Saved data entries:
_ _ _ _
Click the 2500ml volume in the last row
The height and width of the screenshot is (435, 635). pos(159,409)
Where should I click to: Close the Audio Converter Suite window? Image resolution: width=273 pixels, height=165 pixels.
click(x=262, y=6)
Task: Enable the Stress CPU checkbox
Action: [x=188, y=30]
_ _ _ _
> [WHAT THE TASK REQUIRES]
Could you lay out the rows above as a JSON list of strings, with one string per line and any blank lines left out?

> [FULL SOLUTION]
[
  "Click the 2500ml volume in the last row",
  "The height and width of the screenshot is (435, 635). pos(159,409)",
  "Where should I click to: Close the Audio Converter Suite window? Image resolution: width=273 pixels, height=165 pixels.",
  "click(x=262, y=6)",
  "Task: Enable the Stress CPU checkbox",
  "Action: [x=188, y=30]"
]